Ritual ini bukan sekadar permohonan keselamatan kepada alam, tetapi juga ungkapan tunduk pada Lera Wulan Tana Ekan, yang dipercaya sebagai kekuatan ilahi tertinggi. Kepercayaan ini menjadi inti dari spiritualitas masyarakat adat, yang melihat gunung sebagai perwujudan tempat bersemayam Sang Pencipta.

Dengan kata lain, Tuba Ile bukan sekadar persembahan adat, melainkan sebuah wujud komunikasi antara manusia dengan gunung yang dipercaya memiliki roh dan kehendak. Dikutip dari berbagai sumber,, ketika Lewotobi Laki-Laki menunjukkan tanda-tanda gejolak seperti letusan, gemuruh, atau kilat, masyarakat membaca itu sebagai isyarat dari alam.

Isyarat tersebut menjadi panggilan bagi para tetua adat untuk segera menggelar Tuba Ile, karena mereka meyakini bahwa gunung sedang menyampaikan pesan. Maka, ritual dijalankan dengan penuh penghormatan, sebagai upaya memulihkan harmoni antara dunia manusia dan alam gaib yang menaungi gunung.

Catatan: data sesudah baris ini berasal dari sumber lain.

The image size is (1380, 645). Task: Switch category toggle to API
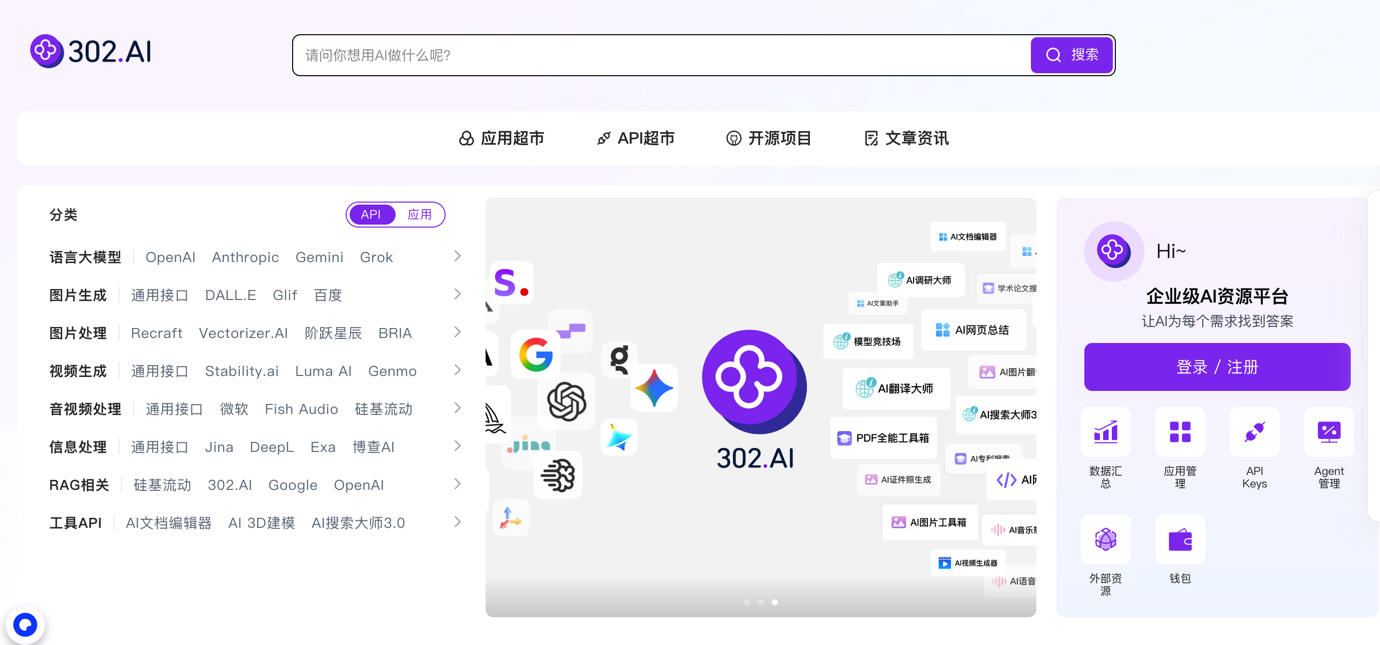point(371,215)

Dikutip dari berbagai sumber, pelaksanaan Tuba Ile selalu dipimpin oleh Suku Puka, sebab mereka adalah pemilik garis keturunan laki-laki Gunung Lewotobi. Namun, mereka tidak pernah melakukannya sendiri, karena lima suku lain—Tobi, Kwuta, Wolo, Noba, dan Tapun—ikut serta demi menjaga keseimbangan yang diwariskan sejak leluhur.

Menurut Hugo Puka, kepala Suku Puka yang tinggal di Desa Nurabelen, para leluhur telah bersumpah untuk tidak meninggalkan tanah itu. Ia mengatakan bahwa mengingkari sumpah tersebut berarti mengkhianati leluhur yang dipercaya telah menjaga mereka dari generasi ke generasi, demikian dikutip Antara.

Suku Puka dianggap sebagai tuan tanah atau pemilik Gunung Lewotobi, dan karena itulah Tuba Ile selalu digelar setiap tahun sebagai bagian dari kewajiban adat. Ritual itu menjadi sarana untuk menyampaikan rasa hormat, serta permohonan maaf atas ulah manusia yang mengusik ketenteraman alam.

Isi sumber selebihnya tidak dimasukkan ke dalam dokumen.